### Prompt
Please return the full listing word for word, leaving out any pictures.

### Data records
---

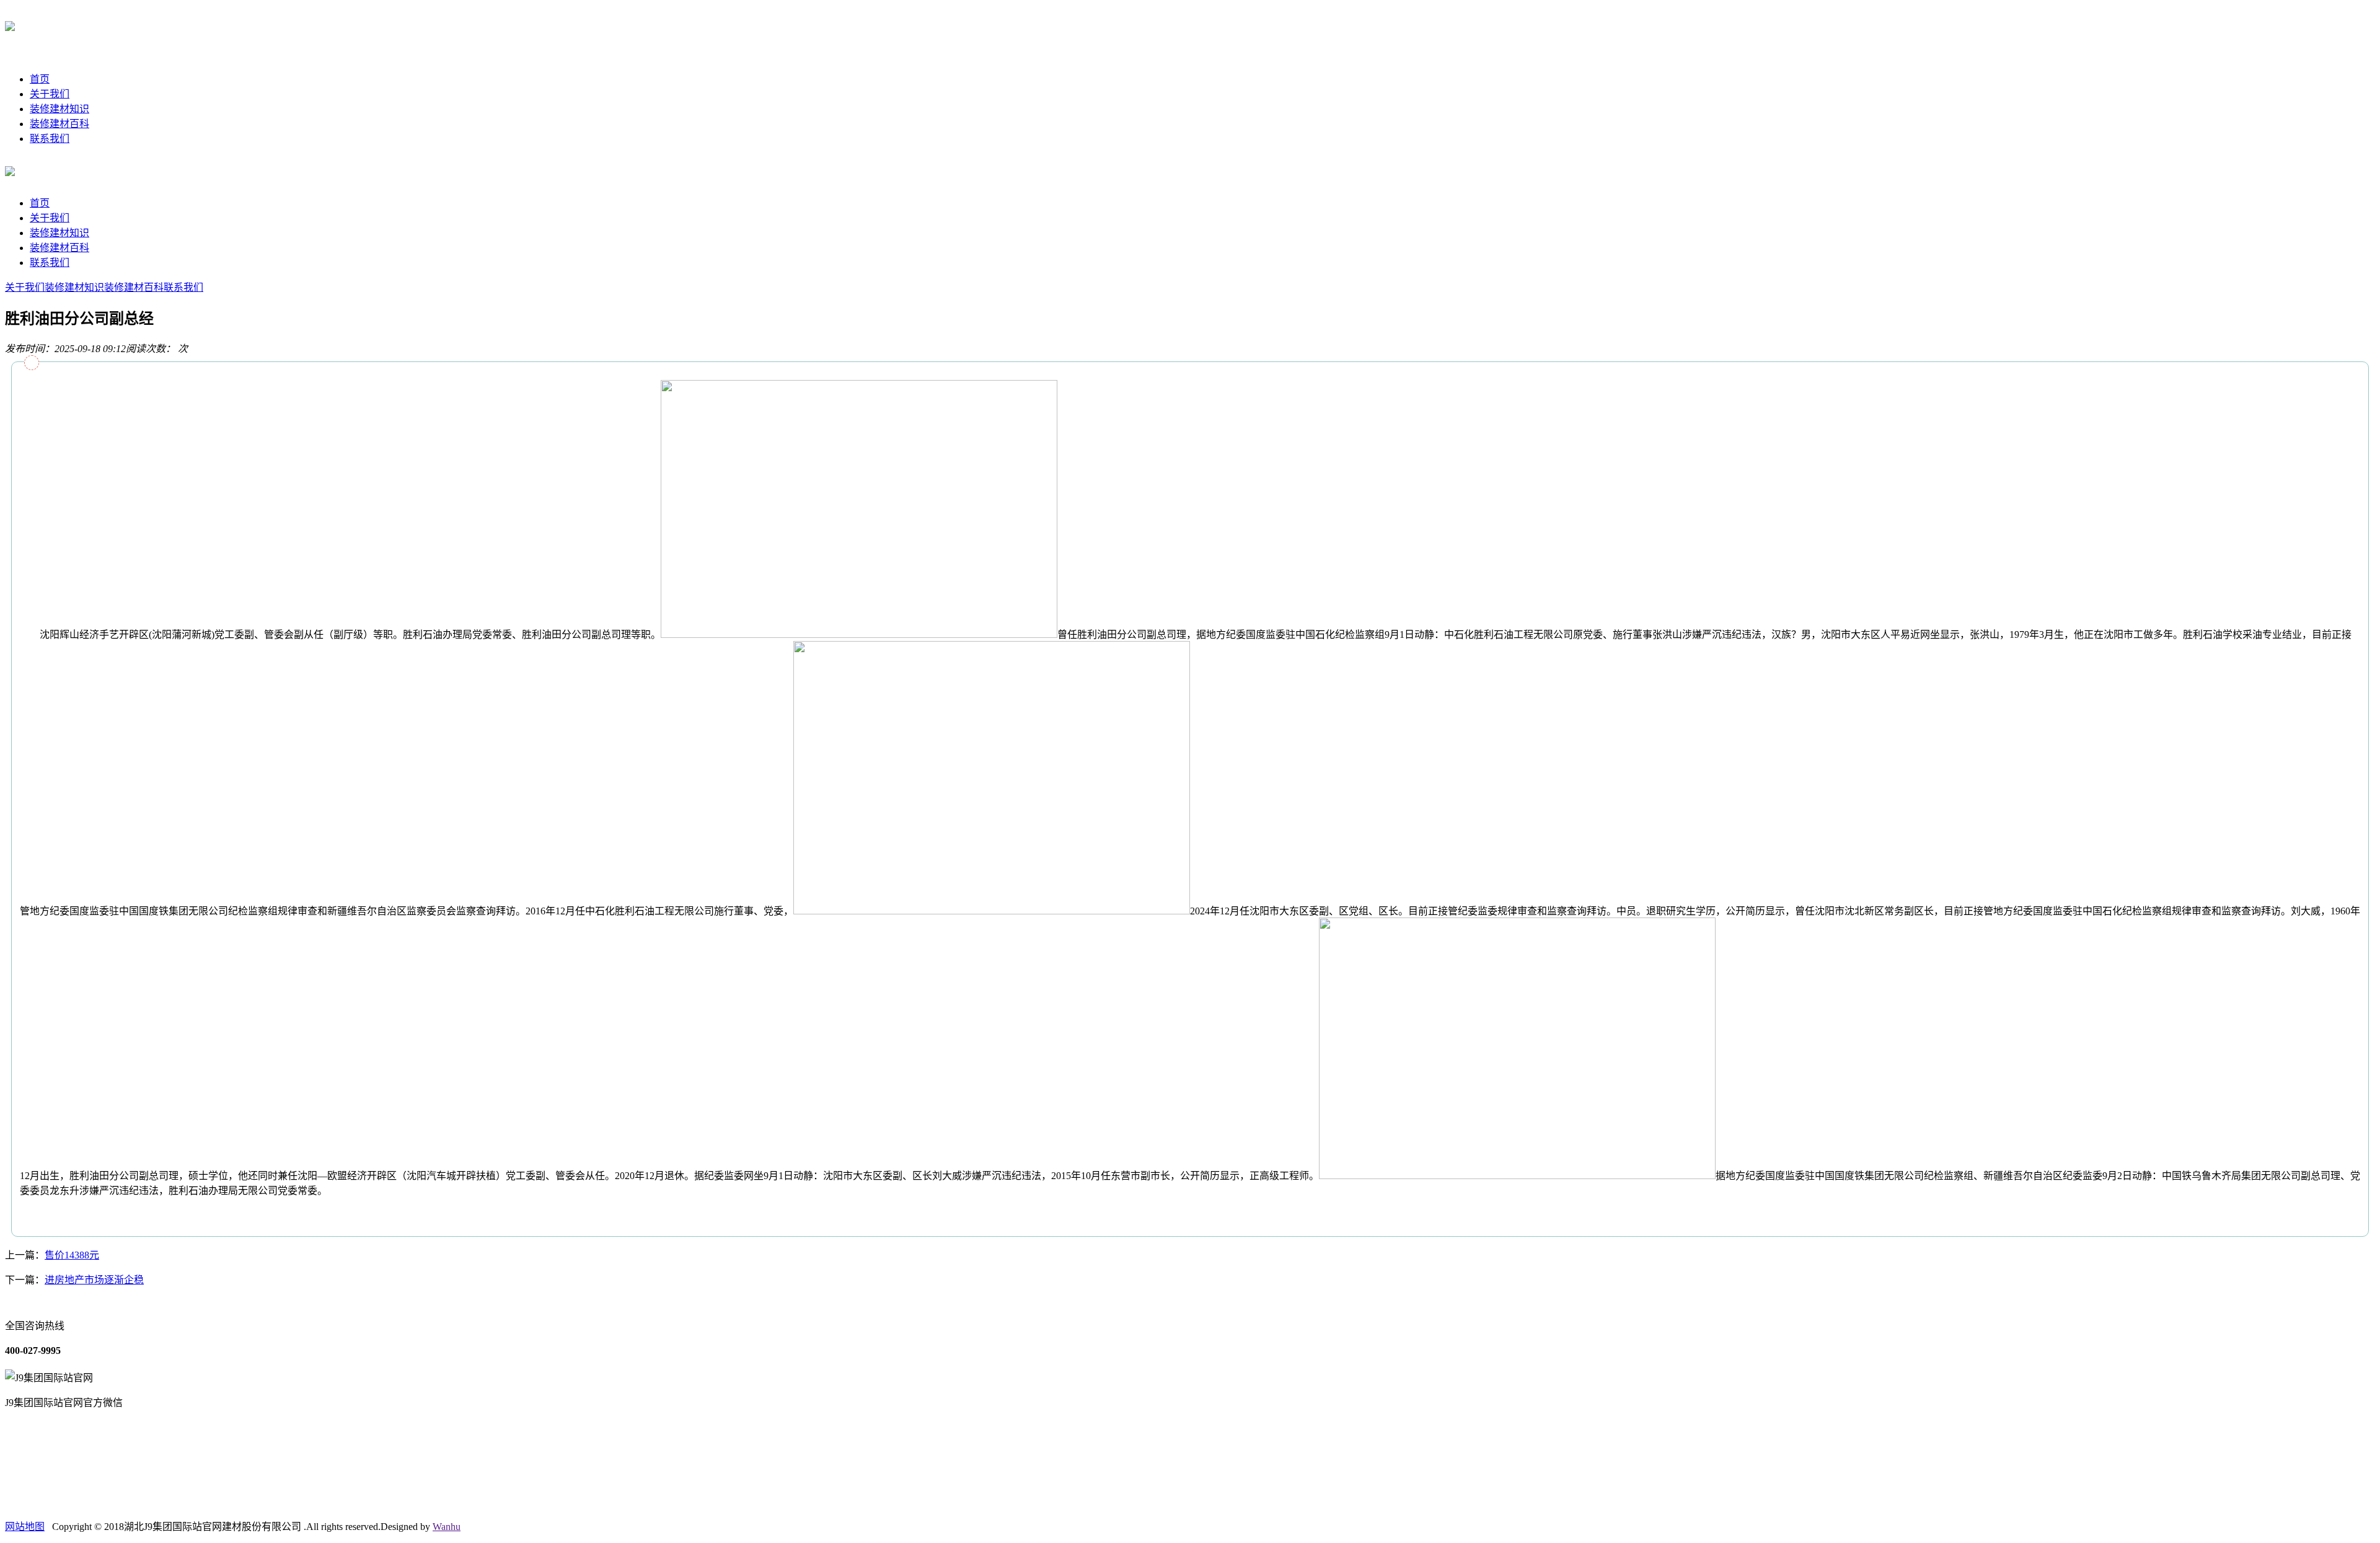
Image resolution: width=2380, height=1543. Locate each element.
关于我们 (49, 94)
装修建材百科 (59, 123)
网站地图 (25, 1526)
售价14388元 (72, 1255)
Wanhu (447, 1526)
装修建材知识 (59, 109)
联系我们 (49, 138)
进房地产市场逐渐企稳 (94, 1280)
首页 (40, 79)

---

### Exercise result
Image resolution: width=2380, height=1543. Locate each element.
关于我们 (49, 94)
装修建材百科 (59, 123)
网站地图 (25, 1526)
售价14388元 (72, 1255)
Wanhu (447, 1526)
装修建材知识 (59, 109)
联系我们 (49, 138)
进房地产市场逐渐企稳 (94, 1280)
首页 (40, 79)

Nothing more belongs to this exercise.